_WHAT YOU SHOULD DO:_
Arrange every line of the entries below as a Markdown table with the columns Row and Line, numbering the rows and leaving out blank lines.

+===+

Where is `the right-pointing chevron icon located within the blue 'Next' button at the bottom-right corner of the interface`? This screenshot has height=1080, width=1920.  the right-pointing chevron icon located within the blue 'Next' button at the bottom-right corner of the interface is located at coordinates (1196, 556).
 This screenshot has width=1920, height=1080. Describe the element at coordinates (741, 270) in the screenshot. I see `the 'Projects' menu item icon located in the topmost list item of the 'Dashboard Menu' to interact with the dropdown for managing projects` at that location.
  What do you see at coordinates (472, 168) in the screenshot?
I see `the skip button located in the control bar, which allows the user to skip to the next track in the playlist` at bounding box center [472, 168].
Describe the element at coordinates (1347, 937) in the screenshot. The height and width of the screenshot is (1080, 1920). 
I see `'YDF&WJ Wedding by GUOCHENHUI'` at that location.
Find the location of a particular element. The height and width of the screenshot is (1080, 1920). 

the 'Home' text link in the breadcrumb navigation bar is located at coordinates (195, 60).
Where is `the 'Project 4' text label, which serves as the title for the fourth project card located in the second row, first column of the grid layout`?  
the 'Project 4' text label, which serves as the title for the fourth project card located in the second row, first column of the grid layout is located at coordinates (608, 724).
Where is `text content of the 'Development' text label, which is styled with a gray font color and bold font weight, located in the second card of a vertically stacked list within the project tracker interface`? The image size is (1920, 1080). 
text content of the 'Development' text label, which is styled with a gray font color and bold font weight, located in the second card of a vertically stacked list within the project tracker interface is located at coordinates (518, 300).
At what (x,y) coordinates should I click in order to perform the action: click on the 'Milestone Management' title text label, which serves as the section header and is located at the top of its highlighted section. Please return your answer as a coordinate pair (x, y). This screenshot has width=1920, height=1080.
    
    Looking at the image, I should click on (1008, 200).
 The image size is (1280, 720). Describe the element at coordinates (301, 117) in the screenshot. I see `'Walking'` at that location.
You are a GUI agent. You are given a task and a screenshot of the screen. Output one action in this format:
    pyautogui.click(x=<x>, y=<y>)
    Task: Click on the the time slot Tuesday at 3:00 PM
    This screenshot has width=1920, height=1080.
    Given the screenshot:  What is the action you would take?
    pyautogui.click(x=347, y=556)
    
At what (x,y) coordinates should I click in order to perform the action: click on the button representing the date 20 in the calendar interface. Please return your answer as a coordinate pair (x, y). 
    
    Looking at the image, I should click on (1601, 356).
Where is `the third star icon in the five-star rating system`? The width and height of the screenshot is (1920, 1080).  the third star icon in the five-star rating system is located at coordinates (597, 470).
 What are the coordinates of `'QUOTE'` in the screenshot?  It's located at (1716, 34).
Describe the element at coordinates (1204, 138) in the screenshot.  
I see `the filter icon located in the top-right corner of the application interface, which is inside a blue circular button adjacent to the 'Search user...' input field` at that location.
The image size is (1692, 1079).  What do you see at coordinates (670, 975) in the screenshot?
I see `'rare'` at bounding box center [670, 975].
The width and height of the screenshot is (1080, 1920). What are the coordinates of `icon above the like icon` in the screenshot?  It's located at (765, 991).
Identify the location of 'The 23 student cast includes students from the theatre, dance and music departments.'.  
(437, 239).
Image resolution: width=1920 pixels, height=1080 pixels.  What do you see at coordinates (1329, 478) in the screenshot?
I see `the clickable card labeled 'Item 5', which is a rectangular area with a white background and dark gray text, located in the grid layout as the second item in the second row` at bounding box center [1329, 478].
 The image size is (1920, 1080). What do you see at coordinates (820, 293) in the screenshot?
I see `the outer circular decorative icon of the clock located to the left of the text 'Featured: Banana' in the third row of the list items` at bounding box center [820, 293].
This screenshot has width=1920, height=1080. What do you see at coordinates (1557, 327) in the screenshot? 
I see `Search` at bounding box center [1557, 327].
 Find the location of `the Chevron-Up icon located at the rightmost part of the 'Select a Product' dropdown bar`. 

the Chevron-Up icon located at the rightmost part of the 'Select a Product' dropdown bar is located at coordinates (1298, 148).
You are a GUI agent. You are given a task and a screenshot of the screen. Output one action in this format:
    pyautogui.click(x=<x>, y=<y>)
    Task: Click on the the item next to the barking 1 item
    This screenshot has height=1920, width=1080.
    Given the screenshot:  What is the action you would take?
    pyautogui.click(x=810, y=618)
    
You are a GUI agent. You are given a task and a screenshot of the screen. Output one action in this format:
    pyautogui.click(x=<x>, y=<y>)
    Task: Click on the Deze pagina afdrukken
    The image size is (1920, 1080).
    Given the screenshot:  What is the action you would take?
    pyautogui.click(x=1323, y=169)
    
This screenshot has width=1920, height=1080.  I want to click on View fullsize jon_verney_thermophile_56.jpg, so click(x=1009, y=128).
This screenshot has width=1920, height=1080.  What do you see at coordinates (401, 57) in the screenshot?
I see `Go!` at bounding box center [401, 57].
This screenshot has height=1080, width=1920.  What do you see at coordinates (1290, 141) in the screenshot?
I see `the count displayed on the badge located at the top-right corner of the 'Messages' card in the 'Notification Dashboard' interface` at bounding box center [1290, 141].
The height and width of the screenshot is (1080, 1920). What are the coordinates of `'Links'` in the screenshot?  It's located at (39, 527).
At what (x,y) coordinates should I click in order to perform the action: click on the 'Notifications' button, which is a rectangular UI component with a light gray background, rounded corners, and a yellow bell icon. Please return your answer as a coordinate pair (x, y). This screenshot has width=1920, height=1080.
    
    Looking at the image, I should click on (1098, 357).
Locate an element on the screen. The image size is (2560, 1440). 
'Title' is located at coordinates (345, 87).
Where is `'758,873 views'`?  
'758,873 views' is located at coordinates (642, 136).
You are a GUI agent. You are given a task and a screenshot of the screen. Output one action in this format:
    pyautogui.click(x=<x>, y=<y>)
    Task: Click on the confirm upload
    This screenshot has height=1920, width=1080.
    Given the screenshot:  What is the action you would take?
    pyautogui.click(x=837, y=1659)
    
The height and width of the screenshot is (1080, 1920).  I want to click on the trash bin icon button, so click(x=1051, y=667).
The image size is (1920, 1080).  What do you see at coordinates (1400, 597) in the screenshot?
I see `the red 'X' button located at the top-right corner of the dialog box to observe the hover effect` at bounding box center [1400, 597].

+===+

_RESPONSE TO THE EXERCISE:_
| Row | Line |
|---|---|
| 1 | Where is `the right-pointing chevron icon located within the blue 'Next' button at the bottom-right corner of the interface`? This screenshot has height=1080, width=1920.  the right-pointing chevron icon located within the blue 'Next' button at the bottom-right corner of the interface is located at coordinates (1196, 556). |
| 2 |  This screenshot has width=1920, height=1080. Describe the element at coordinates (741, 270) in the screenshot. I see `the 'Projects' menu item icon located in the topmost list item of the 'Dashboard Menu' to interact with the dropdown for managing projects` at that location. |
| 3 |   What do you see at coordinates (472, 168) in the screenshot? |
| 4 | I see `the skip button located in the control bar, which allows the user to skip to the next track in the playlist` at bounding box center [472, 168]. |
| 5 | Describe the element at coordinates (1347, 937) in the screenshot. The height and width of the screenshot is (1080, 1920).  |
| 6 | I see `'YDF&WJ Wedding by GUOCHENHUI'` at that location. |
| 7 | Find the location of a particular element. The height and width of the screenshot is (1080, 1920).  |
| 8 | the 'Home' text link in the breadcrumb navigation bar is located at coordinates (195, 60). |
| 9 | Where is `the 'Project 4' text label, which serves as the title for the fourth project card located in the second row, first column of the grid layout`?   |
| 10 | the 'Project 4' text label, which serves as the title for the fourth project card located in the second row, first column of the grid layout is located at coordinates (608, 724). |
| 11 | Where is `text content of the 'Development' text label, which is styled with a gray font color and bold font weight, located in the second card of a vertically stacked list within the project tracker interface`? The image size is (1920, 1080).  |
| 12 | text content of the 'Development' text label, which is styled with a gray font color and bold font weight, located in the second card of a vertically stacked list within the project tracker interface is located at coordinates (518, 300). |
| 13 | At what (x,y) coordinates should I click in order to perform the action: click on the 'Milestone Management' title text label, which serves as the section header and is located at the top of its highlighted section. Please return your answer as a coordinate pair (x, y). This screenshot has width=1920, height=1080. |
| 14 |     Looking at the image, I should click on (1008, 200). |
| 15 |  The image size is (1280, 720). Describe the element at coordinates (301, 117) in the screenshot. I see `'Walking'` at that location. |
| 16 | You are a GUI agent. You are given a task and a screenshot of the screen. Output one action in this format: |
| 17 |     pyautogui.click(x=<x>, y=<y>) |
| 18 |     Task: Click on the the time slot Tuesday at 3:00 PM |
| 19 |     This screenshot has width=1920, height=1080. |
| 20 |     Given the screenshot:  What is the action you would take? |
| 21 |     pyautogui.click(x=347, y=556) |
| 22 | At what (x,y) coordinates should I click in order to perform the action: click on the button representing the date 20 in the calendar interface. Please return your answer as a coordinate pair (x, y).  |
| 23 |     Looking at the image, I should click on (1601, 356). |
| 24 | Where is `the third star icon in the five-star rating system`? The width and height of the screenshot is (1920, 1080).  the third star icon in the five-star rating system is located at coordinates (597, 470). |
| 25 |  What are the coordinates of `'QUOTE'` in the screenshot?  It's located at (1716, 34). |
| 26 | Describe the element at coordinates (1204, 138) in the screenshot.   |
| 27 | I see `the filter icon located in the top-right corner of the application interface, which is inside a blue circular button adjacent to the 'Search user...' input field` at that location. |
| 28 | The image size is (1692, 1079).  What do you see at coordinates (670, 975) in the screenshot? |
| 29 | I see `'rare'` at bounding box center [670, 975]. |
| 30 | The width and height of the screenshot is (1080, 1920). What are the coordinates of `icon above the like icon` in the screenshot?  It's located at (765, 991). |
| 31 | Identify the location of 'The 23 student cast includes students from the theatre, dance and music departments.'.   |
| 32 | (437, 239). |
| 33 | Image resolution: width=1920 pixels, height=1080 pixels.  What do you see at coordinates (1329, 478) in the screenshot? |
| 34 | I see `the clickable card labeled 'Item 5', which is a rectangular area with a white background and dark gray text, located in the grid layout as the second item in the second row` at bounding box center [1329, 478]. |
| 35 |  The image size is (1920, 1080). What do you see at coordinates (820, 293) in the screenshot? |
| 36 | I see `the outer circular decorative icon of the clock located to the left of the text 'Featured: Banana' in the third row of the list items` at bounding box center [820, 293]. |
| 37 | This screenshot has width=1920, height=1080. What do you see at coordinates (1557, 327) in the screenshot?  |
| 38 | I see `Search` at bounding box center [1557, 327]. |
| 39 |  Find the location of `the Chevron-Up icon located at the rightmost part of the 'Select a Product' dropdown bar`.  |
| 40 | the Chevron-Up icon located at the rightmost part of the 'Select a Product' dropdown bar is located at coordinates (1298, 148). |
| 41 | You are a GUI agent. You are given a task and a screenshot of the screen. Output one action in this format: |
| 42 |     pyautogui.click(x=<x>, y=<y>) |
| 43 |     Task: Click on the the item next to the barking 1 item |
| 44 |     This screenshot has height=1920, width=1080. |
| 45 |     Given the screenshot:  What is the action you would take? |
| 46 |     pyautogui.click(x=810, y=618) |
| 47 | You are a GUI agent. You are given a task and a screenshot of the screen. Output one action in this format: |
| 48 |     pyautogui.click(x=<x>, y=<y>) |
| 49 |     Task: Click on the Deze pagina afdrukken |
| 50 |     The image size is (1920, 1080). |
| 51 |     Given the screenshot:  What is the action you would take? |
| 52 |     pyautogui.click(x=1323, y=169) |
| 53 | This screenshot has width=1920, height=1080.  I want to click on View fullsize jon_verney_thermophile_56.jpg, so click(x=1009, y=128). |
| 54 | This screenshot has width=1920, height=1080.  What do you see at coordinates (401, 57) in the screenshot? |
| 55 | I see `Go!` at bounding box center [401, 57]. |
| 56 | This screenshot has height=1080, width=1920.  What do you see at coordinates (1290, 141) in the screenshot? |
| 57 | I see `the count displayed on the badge located at the top-right corner of the 'Messages' card in the 'Notification Dashboard' interface` at bounding box center [1290, 141]. |
| 58 | The height and width of the screenshot is (1080, 1920). What are the coordinates of `'Links'` in the screenshot?  It's located at (39, 527). |
| 59 | At what (x,y) coordinates should I click in order to perform the action: click on the 'Notifications' button, which is a rectangular UI component with a light gray background, rounded corners, and a yellow bell icon. Please return your answer as a coordinate pair (x, y). This screenshot has width=1920, height=1080. |
| 60 |     Looking at the image, I should click on (1098, 357). |
| 61 | Locate an element on the screen. The image size is (2560, 1440).  |
| 62 | 'Title' is located at coordinates (345, 87). |
| 63 | Where is `'758,873 views'`?   |
| 64 | '758,873 views' is located at coordinates (642, 136). |
| 65 | You are a GUI agent. You are given a task and a screenshot of the screen. Output one action in this format: |
| 66 |     pyautogui.click(x=<x>, y=<y>) |
| 67 |     Task: Click on the confirm upload |
| 68 |     This screenshot has height=1920, width=1080. |
| 69 |     Given the screenshot:  What is the action you would take? |
| 70 |     pyautogui.click(x=837, y=1659) |
| 71 | The height and width of the screenshot is (1080, 1920).  I want to click on the trash bin icon button, so click(x=1051, y=667). |
| 72 | The image size is (1920, 1080).  What do you see at coordinates (1400, 597) in the screenshot? |
| 73 | I see `the red 'X' button located at the top-right corner of the dialog box to observe the hover effect` at bounding box center [1400, 597]. |